Degrees of Paradise

1991
Kurdish-woven carpet, wool, video monitors, laser disc playback, sheetrock, wood, metal tubing, rubber, slate
9 x 60 x 12 feet

Degrees of Paradise is a study for the proposed State of Heaven, where an immense, floating, hand-knotted carpet, serving as a symbolic and sacrificial sky, will be placed under a directive that parallels the actual destruction of the ozone layer.

A Tantric-like image of an atmospheric envelope unfolding as the petals of a fragile flower is flanked by two triangular galleries. In one gallery, a 9 x 24 foot “floating” carpet lingers above the heads of viewers. This “test” rug for the 66 x 66 foot State of Heaven carpet was hand woven by members of a traditional cottage industry in Damiacik, Turkey. The unorthodox pattern is a slice taken from satellite data in April 1989 and imaged by a Cray 2 supercomputer. The larger rug will serve as a scale replica of our imperiled atmosphere.

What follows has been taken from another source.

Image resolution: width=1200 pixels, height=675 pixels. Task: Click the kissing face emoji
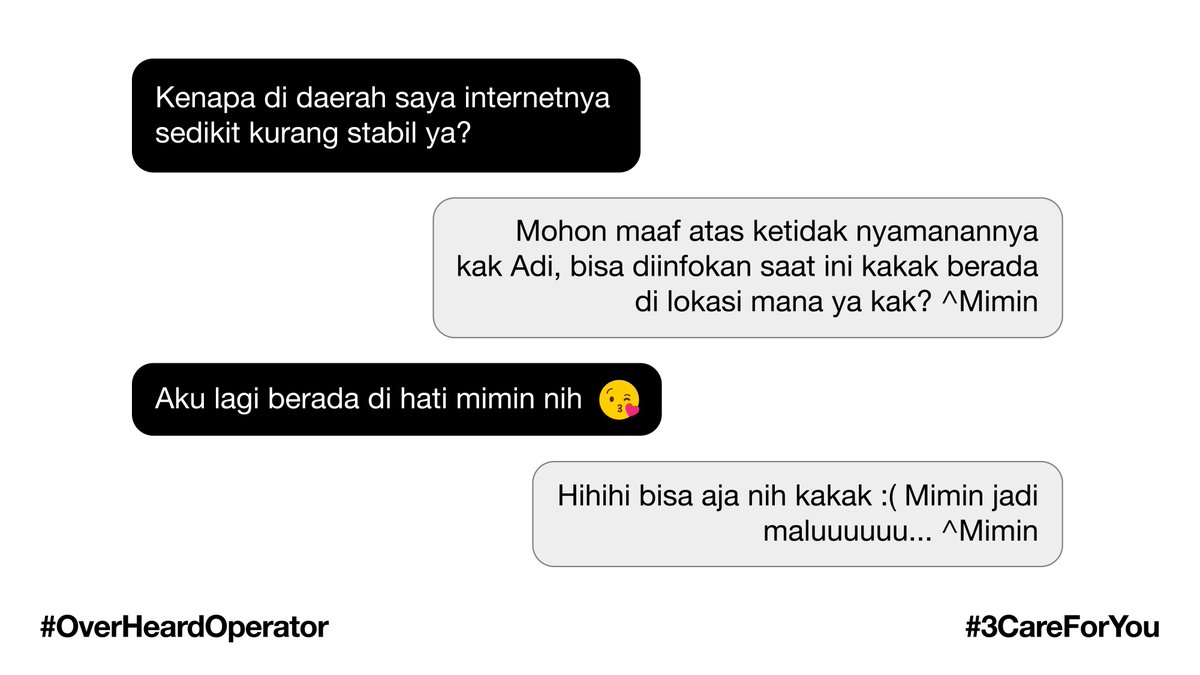click(x=619, y=400)
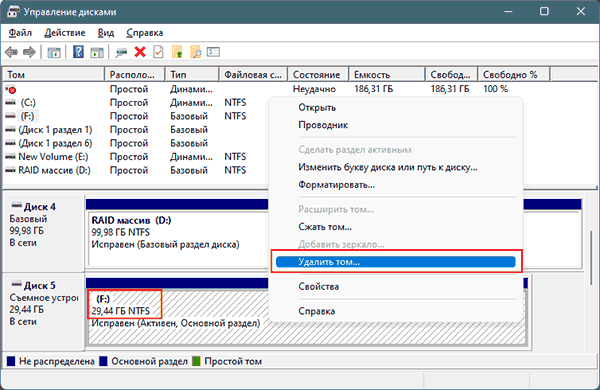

With no desire to project his subjective interpretation of the atmosphere onto the rug, Chin sought another partner to extend this vision to a greater objectivity by employing the realms of physics and mathematics. The result of this partnership is prominently displayed in the adjacent gallery, through a “sky” of video monitors. Its triangular configuration echoing the test carpet, the monitors play back the State of Heaven multidimensional fractal program developed by McGill University physicists S. Lovejoy and F. Begin. Their radically new interpretation of meteorological dynamics advanced understanding in the fields of climatology and plate tectonics. The resulting final images generated were returned to the weavers to be reinterpreted in wool.